Kernel is called in function by :

thrust::device_vector<unsigned long> hf(4 * num_tetra, -1);
	thrust::device_vector<int> ht(hf.size(), -1),
                                   po(hf.size(), -1);

	thrust::device_vector<int> tetra_index(num_tetra, -1);
	thrust::sequence(tetra_index.begin(), tetra_index.end());	

	hash_faces<<<bpg, tpb>>>
			  (num_tetra,
                           thrust::raw_pointer_cast(tetra_index.data()),
                           mesh.get(),
                           thrust::raw_pointer_cast(hf.data()),
                           thrust::raw_pointer_cast(ht.data()),
                           thrust::raw_pointer_cast(po.data()));

	cudaDeviceSynchronize();

@mutantjohn, why are you treating the ints v0-v3 as pointers after you already loaded ‘t’ and its 4 elements on line 60?

If you want to use LDG to load the 16-byte tetrahedron struct on line 60 then I would either make the struct a union with the int4 vector type as a member or take a more crufty approach and just cast mesh to an int4:

__ldg((int4*)mesh + tet_id)

I can’t tell how the error message from Thrust relates to your use of __ldg(). Looks like it is time to break out the debugger and see where the bad addresses creep in that ultimately cause the out-of-bounds access.

t is a local variable.

__ldg is intended to be used for global-space loads.

[url]Programming Guide :: CUDA Toolkit Documentation

(just adding to what allanmac said - your load sequence doesn’t make sense to me. You could use __ldg with a mesh-based pointer, as suggested.)

Won’t I have to do this for every index I want to extract from the structure though?

Accessing vertices 0 through 3 would then become :

const int v0 = __ldg((int* ) mesh + tet_id + 0);
const int v1 = __ldg((int* ) mesh + tet_id + 1);
const int v2 = __ldg((int* ) mesh + tet_id + 2);
const int v3 = __ldg((int* ) mesh + tet_id + 3);

,
correct?

Edit : The above does work though. That’s a neat trick.

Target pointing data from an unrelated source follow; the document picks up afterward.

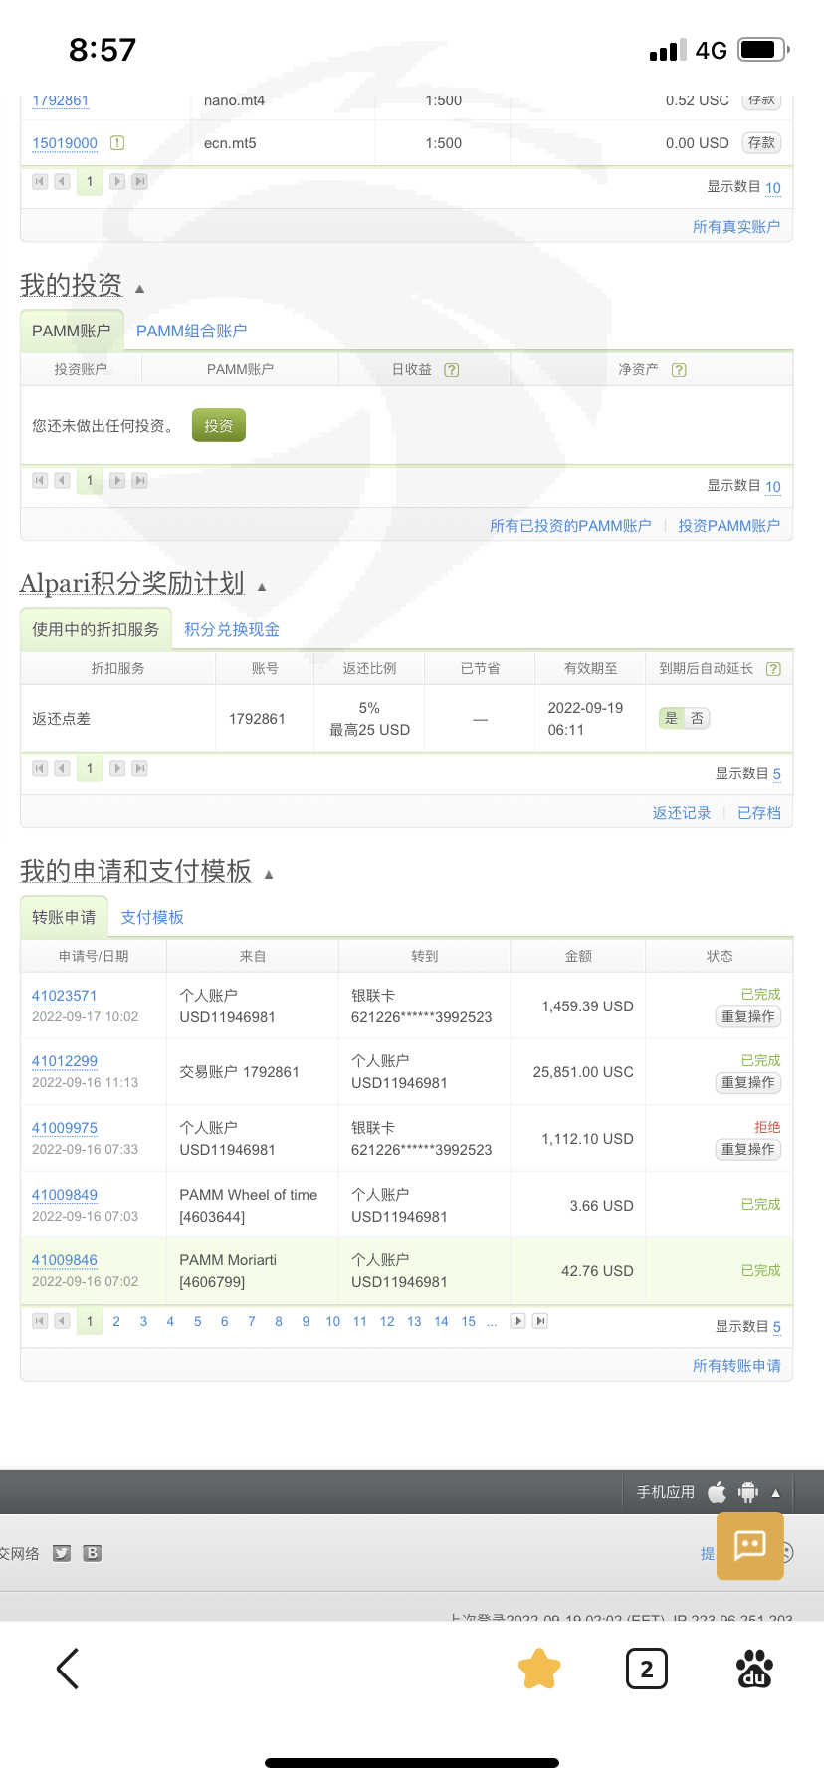Set auto-extend toggle to 否
The image size is (824, 1784).
point(697,718)
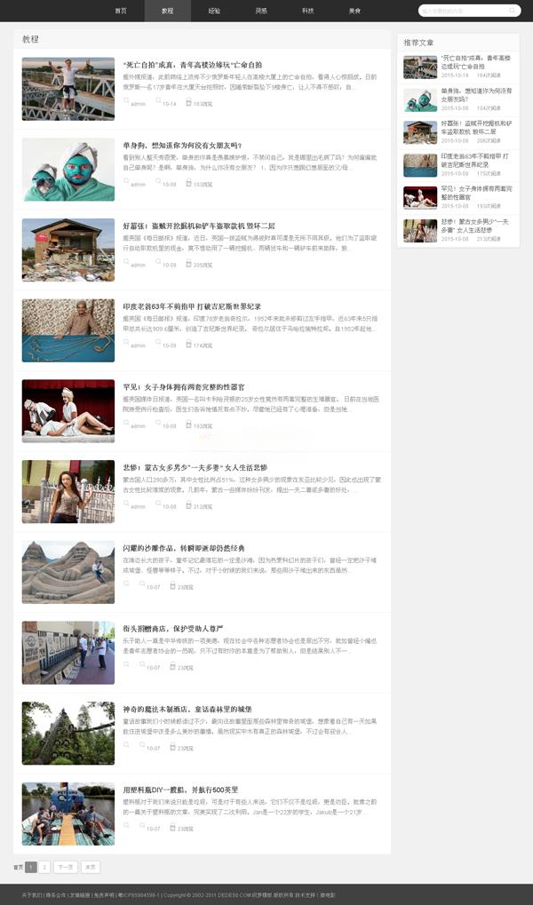533x905 pixels.
Task: Click view count icon under the sand sculpture article
Action: [172, 586]
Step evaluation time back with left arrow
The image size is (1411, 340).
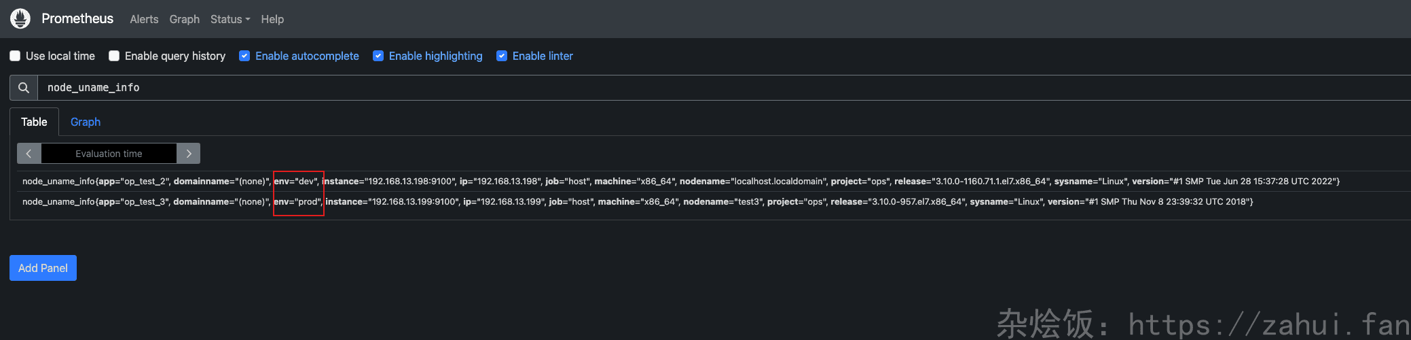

That’s a really neat trick.

You don’t have to do it that way.

LDG(T*) supports all the standard scalar and vector types ranging from 1 to 16 bytes.

I tend to think of all loads/stores in terms of the width, coalescibility, and transaction size (32 bytes, 64 bytes, 128 bytes, etc.).

In your case, sizeof(tetradhedron) appears to be 16 and you can efficiently load it in one instruction. The tetrahedron instance will be held in 4 32-bit registers in each thread.

I’m dumb!

Not gonna lie, when you said int4, I thought it was a CUDA primitive where each int was 4 bytes when in reality, it’s the size of 4 ints so that’s why it’s 16 bytes! Oh snap. This changes the game. This changes everything!

taps madly on keyboard

Edit :

Okay, is this a better access pattern or should I just flat out stop with the local thread copies?

// load in tetrahedron
        const int tet_id    = __ldg(tetra_index + tid);
        const int4 t = __ldg((int4* ) mesh + tet_id); // this is now in cache, right?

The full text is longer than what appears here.